Desde que se levanta por la mañana, dice que prácticamente vive en su taller. En sus ratos libres, disfruta de las caminatas por la naturaleza, la misma que ha plasmado en su obra, como cuando en 2015 expuso en la Galería Réplica de la Universidad Austral de Chile retratos de unos árboles de su parcela en Pirque. Algo en sus ojos se ilumina cuando habla de los cuadros que lo rodean. Martínez Bonati se levanta de su silla e indica a un costado:
—Por ejemplo, en este se ve un revoltijo; pero no, todavía tiene restos de figura humana. Ahí hay una mano, una cabeza. No sé qué más habrá. Todo eso fue algo previo a lo que hice al final, en que no hay figuras.
Como artista ha tenido varias etapas, sin un estilo determinado, lo que hace que quizás su obra no sea de inmediato identificable en la mente del espectador. Cuando volvió a Chile en 2005, expuso en el Centro Cultural Matucana 100 la muestra Requiem, donde exhibió unas esculturas textiles en forma de nudos. “Lo que me tenía aterrado era la violencia del recuerdo. Así que intenté descargar lo que tenía adentro”, dice sobre la obra, que simbolizaba el trauma producido por la dictadura militar.
Luego, en 2011, presentó en el Museo Nacional de Bellas Artes Vuelvo a casa, una selección de pinturas y acuarelas realizadas entre 1978 y 1986, donde buscaba reflejar desde el exilio la situación que se vivía en el país.
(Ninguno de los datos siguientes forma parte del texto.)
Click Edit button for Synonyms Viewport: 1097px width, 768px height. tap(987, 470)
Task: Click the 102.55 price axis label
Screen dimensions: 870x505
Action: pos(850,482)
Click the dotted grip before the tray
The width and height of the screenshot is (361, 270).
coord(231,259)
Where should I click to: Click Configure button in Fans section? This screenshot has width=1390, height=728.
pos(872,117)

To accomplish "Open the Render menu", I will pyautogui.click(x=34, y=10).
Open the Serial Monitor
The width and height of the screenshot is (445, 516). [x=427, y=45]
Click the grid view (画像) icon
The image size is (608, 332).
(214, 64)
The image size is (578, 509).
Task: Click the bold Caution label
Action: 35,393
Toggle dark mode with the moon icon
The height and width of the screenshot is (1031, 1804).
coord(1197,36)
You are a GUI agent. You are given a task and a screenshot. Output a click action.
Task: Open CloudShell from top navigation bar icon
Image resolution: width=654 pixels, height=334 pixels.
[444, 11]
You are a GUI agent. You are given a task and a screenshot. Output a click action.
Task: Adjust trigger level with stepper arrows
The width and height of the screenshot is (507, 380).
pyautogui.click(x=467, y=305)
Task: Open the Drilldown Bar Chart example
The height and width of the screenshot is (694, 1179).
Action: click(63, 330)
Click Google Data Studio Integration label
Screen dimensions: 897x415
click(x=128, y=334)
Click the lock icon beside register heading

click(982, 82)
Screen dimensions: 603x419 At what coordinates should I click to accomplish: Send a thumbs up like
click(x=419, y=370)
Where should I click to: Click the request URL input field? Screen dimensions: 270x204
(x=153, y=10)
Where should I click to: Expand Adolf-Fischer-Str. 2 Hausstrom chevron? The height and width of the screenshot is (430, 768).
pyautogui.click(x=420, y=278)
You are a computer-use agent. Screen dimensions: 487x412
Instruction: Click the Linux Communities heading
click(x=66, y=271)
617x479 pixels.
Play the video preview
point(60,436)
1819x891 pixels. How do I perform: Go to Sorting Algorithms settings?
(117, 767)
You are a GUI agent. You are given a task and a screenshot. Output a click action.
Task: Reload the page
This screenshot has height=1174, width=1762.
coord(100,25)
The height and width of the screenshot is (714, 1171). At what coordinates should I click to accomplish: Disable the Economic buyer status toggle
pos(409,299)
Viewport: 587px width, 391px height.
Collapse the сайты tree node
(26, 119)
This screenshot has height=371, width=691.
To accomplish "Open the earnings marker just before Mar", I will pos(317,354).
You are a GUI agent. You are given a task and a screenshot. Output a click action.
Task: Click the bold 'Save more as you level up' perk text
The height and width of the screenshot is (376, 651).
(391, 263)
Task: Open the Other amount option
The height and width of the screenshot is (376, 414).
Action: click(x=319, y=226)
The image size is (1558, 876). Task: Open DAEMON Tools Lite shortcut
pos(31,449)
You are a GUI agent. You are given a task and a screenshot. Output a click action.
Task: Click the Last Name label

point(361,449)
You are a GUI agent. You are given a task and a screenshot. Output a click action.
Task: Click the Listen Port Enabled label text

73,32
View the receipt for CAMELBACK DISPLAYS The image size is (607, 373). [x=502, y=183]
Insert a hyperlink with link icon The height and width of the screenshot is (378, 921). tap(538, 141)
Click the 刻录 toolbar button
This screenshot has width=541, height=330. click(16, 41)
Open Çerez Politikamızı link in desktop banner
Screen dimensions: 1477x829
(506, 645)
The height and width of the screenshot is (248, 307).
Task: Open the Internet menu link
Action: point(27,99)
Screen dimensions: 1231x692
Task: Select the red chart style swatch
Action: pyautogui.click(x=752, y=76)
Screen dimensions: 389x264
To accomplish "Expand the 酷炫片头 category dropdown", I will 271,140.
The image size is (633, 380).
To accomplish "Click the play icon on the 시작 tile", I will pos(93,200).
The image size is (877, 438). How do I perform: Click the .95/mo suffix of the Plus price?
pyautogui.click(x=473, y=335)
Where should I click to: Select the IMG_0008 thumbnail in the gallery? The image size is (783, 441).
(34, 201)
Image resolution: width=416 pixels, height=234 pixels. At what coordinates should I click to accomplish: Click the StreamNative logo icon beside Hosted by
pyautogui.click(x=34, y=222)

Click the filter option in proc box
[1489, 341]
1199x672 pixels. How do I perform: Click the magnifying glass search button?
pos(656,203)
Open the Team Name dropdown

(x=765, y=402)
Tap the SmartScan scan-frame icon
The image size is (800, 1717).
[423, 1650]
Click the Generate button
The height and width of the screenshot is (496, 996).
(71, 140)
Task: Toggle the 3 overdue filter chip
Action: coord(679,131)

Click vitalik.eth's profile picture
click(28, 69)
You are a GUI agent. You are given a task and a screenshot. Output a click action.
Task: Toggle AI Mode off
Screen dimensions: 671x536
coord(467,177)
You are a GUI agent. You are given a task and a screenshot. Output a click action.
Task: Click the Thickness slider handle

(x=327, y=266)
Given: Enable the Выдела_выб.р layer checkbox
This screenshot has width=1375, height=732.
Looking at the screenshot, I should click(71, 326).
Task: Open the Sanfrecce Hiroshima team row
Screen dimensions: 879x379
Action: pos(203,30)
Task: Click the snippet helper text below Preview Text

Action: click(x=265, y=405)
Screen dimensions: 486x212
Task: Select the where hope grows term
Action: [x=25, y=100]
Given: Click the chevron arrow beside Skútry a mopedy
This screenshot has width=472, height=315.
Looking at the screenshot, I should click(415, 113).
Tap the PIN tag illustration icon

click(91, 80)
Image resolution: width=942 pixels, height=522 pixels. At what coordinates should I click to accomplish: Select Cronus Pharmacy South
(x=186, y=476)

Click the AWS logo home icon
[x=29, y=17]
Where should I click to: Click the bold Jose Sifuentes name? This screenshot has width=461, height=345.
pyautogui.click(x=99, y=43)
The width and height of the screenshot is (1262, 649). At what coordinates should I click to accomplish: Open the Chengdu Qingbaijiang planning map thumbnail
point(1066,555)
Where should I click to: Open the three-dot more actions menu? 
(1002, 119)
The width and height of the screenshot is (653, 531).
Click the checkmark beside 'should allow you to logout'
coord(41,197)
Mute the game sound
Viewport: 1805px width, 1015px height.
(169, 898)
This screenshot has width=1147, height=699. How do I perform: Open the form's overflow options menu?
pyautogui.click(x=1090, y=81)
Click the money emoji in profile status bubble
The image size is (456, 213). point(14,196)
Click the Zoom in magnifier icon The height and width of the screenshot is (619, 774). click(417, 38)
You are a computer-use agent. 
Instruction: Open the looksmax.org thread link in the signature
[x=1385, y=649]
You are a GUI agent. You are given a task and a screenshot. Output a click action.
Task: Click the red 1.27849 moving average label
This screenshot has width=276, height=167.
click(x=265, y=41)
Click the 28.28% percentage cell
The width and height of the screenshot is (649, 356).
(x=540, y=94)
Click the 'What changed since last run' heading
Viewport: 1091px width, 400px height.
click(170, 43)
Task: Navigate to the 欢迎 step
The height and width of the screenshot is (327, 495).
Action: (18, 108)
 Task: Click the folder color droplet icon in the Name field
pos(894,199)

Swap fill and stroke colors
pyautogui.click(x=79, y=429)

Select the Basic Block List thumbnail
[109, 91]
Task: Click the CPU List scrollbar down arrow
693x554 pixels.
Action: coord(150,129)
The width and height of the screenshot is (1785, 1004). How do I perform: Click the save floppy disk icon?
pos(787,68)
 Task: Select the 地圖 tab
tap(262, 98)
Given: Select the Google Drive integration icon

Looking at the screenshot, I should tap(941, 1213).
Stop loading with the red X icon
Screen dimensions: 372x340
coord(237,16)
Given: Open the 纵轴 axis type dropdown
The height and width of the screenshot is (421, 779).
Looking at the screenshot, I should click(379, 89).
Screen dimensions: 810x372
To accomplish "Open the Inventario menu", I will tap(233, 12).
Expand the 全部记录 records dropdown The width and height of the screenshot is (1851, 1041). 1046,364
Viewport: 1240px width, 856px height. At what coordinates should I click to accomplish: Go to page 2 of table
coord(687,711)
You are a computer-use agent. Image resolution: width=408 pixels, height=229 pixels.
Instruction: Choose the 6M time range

Era una serie de dibujos cercanos al cómic, que contenían escenas grotescas, teñidas de humor negro y crítica social. “Me quedó como el saldo de una cosa que no podía ser ni dulce ni bien dibujada aparentemente. Eran chocantes”, detalla.
Hoy en día a Bonati le interesa hacer una retrospectiva de su obra, algo más exhaustivo de lo que ha hecho hasta ahora. “Es una idea nada más. Porque la gente que ve pinturas como estas dice ‘bueno, le dio por…’. Y no, no es tan fácil. Para que yo pueda pasar de eso a lo que pinto ahora hay tirones, titubeos”, sostiene, indicando los cuadros que guarda al fondo de su taller: “Nunca he expuesto estas cosas, me gustaría mucho hacer una selección, una línea para que se entienda qué es lo que nos pasa al pintar”.
Sobre su actual exposición en el GAM, dice sentirse contento: “Es el fin de un largo camino. Suena un poco literario, pero es cierto”. Bonati trabajó en los cuadros durante la pandemia. En ellos es posible encontrar un “juego de combinaciones cromáticas que producen un efecto magnético”, como se lee en el texto que acompaña la muestra. “Los colores que utilicé hacen que un movimiento tuyo actúe sobre la percepción de la imagen, como si estuviera habitada”, indica, y cuenta que se inspiró en un escrito religioso que leyó hace años, sobre el caso de un joven que, en un acceso de inspiración mística, levitaba al barrer una iglesia en la Francia del siglo XVI o XVII.
—Creo que si una persona se sienta frente a un cuadro que tiene gran intensidad cromática, y está solo, tranquilo, mirándolo más de un cuarto de hora, probablemente pueda despegarse del asiento.
¿Le gustaría producir eso?
—Yo espero que se produzca, realmente lo espero. Quizás es una ambición, no sé. Me gustaría ser el primero en pegarme en la cabeza —dice entre risas, aludiendo al joven de esa historia extraordinaria que aterrizaba de golpe luego de levitar—. No creo que sea una pérdida de tiempo. Si lo logramos, hacemos que la pintura se convierta en medicina.